Rewrite the records from their first line through the line with "pyautogui.click(x=234, y=11)" as a JSON list of strings, one string per line, with blank lines left out.

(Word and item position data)
+ + + + +
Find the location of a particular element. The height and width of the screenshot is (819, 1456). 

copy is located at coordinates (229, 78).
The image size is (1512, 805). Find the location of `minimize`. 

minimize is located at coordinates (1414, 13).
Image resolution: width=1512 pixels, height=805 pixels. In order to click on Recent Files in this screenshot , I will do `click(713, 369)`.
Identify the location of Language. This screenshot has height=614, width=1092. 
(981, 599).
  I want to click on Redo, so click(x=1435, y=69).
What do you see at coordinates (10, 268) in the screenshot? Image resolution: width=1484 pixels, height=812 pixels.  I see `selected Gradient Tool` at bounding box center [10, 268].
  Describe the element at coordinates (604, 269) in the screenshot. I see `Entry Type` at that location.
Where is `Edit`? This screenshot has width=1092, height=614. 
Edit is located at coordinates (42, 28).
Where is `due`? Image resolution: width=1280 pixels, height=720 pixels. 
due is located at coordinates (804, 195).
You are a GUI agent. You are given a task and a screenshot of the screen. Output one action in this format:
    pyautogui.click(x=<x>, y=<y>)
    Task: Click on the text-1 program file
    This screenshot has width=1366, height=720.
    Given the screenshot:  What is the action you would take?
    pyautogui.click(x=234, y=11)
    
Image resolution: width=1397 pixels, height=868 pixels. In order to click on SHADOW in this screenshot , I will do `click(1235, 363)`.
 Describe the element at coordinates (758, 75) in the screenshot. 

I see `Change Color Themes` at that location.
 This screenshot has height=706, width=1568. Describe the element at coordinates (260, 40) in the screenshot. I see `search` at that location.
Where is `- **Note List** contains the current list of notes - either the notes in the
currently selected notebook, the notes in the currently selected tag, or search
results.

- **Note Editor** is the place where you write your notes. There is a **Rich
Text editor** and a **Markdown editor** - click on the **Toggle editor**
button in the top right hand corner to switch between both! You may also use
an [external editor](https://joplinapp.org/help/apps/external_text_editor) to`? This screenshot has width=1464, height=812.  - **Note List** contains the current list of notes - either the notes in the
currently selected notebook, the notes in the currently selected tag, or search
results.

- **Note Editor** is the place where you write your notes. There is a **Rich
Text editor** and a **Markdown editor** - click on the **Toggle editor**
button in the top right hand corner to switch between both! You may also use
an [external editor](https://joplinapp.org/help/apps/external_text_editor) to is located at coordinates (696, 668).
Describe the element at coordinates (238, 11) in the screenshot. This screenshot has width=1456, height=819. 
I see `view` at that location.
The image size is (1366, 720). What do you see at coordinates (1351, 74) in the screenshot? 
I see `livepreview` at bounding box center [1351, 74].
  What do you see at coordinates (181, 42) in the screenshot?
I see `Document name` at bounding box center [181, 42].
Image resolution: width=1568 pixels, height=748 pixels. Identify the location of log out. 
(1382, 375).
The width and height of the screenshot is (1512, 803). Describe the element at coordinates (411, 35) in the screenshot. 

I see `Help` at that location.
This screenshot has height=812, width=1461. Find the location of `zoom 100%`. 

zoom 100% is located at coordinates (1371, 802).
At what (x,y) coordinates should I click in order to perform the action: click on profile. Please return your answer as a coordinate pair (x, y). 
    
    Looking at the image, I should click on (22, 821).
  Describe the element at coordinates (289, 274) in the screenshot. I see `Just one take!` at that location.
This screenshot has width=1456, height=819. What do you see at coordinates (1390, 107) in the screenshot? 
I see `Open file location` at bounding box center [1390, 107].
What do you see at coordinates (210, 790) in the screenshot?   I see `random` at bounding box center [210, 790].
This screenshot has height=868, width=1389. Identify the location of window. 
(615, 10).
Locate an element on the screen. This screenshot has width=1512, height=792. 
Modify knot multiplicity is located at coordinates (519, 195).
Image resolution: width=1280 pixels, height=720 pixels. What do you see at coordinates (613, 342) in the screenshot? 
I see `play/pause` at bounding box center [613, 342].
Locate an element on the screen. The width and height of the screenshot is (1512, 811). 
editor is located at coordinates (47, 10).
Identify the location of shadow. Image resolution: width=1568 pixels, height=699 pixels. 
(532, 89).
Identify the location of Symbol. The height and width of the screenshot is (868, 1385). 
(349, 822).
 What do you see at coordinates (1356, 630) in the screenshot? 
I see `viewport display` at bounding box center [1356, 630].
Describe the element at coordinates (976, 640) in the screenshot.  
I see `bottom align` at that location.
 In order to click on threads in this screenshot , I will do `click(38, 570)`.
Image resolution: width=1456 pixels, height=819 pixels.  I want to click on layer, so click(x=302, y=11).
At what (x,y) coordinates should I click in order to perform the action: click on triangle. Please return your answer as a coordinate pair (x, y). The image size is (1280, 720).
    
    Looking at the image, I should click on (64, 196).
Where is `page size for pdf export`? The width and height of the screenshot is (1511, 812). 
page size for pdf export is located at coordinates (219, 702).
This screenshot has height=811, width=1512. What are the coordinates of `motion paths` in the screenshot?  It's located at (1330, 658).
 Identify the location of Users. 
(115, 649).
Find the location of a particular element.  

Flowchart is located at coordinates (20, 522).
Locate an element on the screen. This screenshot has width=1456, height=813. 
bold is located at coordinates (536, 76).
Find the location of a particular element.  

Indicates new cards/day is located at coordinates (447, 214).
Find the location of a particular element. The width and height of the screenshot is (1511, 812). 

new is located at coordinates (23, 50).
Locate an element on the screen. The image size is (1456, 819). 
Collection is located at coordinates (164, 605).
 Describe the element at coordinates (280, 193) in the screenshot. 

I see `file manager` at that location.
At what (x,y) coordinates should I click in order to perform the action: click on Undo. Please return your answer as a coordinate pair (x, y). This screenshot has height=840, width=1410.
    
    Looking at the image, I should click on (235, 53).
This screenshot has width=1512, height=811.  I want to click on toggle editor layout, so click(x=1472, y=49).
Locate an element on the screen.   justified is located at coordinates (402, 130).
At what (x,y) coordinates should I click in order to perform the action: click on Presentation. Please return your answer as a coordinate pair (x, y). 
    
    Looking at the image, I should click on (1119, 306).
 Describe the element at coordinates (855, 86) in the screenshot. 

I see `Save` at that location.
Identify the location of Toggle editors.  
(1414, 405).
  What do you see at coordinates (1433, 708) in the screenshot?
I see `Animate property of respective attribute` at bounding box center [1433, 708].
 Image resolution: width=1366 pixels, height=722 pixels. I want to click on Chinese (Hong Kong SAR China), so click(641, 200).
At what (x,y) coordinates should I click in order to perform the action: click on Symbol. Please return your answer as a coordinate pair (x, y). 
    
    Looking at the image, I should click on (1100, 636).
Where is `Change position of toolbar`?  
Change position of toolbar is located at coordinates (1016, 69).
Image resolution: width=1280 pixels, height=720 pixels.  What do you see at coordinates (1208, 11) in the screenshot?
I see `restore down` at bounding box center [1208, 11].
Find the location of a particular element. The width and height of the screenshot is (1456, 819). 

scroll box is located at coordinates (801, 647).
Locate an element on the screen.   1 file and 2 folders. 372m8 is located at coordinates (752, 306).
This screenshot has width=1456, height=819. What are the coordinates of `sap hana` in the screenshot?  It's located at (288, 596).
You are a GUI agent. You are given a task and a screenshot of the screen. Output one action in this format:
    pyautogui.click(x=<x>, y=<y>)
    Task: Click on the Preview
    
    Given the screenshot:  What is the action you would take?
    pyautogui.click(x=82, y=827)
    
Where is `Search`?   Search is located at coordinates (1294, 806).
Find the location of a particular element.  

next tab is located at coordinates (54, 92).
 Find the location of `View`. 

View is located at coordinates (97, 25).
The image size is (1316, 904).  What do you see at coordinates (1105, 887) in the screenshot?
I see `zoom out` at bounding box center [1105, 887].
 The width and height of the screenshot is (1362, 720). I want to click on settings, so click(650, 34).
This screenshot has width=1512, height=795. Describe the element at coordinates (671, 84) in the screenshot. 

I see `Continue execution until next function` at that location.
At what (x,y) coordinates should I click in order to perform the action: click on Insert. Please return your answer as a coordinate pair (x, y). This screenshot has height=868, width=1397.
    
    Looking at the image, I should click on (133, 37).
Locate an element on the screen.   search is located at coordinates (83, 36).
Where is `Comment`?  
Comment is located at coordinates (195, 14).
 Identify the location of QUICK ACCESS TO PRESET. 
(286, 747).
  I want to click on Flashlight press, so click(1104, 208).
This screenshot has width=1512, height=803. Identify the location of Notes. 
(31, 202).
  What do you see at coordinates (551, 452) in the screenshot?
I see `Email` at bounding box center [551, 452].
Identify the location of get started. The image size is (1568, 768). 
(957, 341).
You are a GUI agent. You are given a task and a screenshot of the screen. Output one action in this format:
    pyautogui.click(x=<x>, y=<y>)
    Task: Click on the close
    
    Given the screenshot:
+ + + + +
Result of this task:
[
  "Find the location of a particular element. The height and width of the screenshot is (819, 1456). ",
  "copy is located at coordinates (229, 78).",
  "The image size is (1512, 805). Find the location of `minimize`. ",
  "minimize is located at coordinates (1414, 13).",
  "Image resolution: width=1512 pixels, height=805 pixels. In order to click on Recent Files in this screenshot , I will do `click(713, 369)`.",
  "Identify the location of Language. This screenshot has height=614, width=1092. ",
  "(981, 599).",
  "  I want to click on Redo, so click(x=1435, y=69).",
  "What do you see at coordinates (10, 268) in the screenshot? Image resolution: width=1484 pixels, height=812 pixels.  I see `selected Gradient Tool` at bounding box center [10, 268].",
  "  Describe the element at coordinates (604, 269) in the screenshot. I see `Entry Type` at that location.",
  "Where is `Edit`? This screenshot has width=1092, height=614. ",
  "Edit is located at coordinates (42, 28).",
  "Where is `due`? Image resolution: width=1280 pixels, height=720 pixels. ",
  "due is located at coordinates (804, 195).",
  "You are a GUI agent. You are given a task and a screenshot of the screen. Output one action in this format:",
  "    pyautogui.click(x=<x>, y=<y>)",
  "    Task: Click on the text-1 program file",
  "    This screenshot has width=1366, height=720.",
  "    Given the screenshot:  What is the action you would take?",
  "    pyautogui.click(x=234, y=11)"
]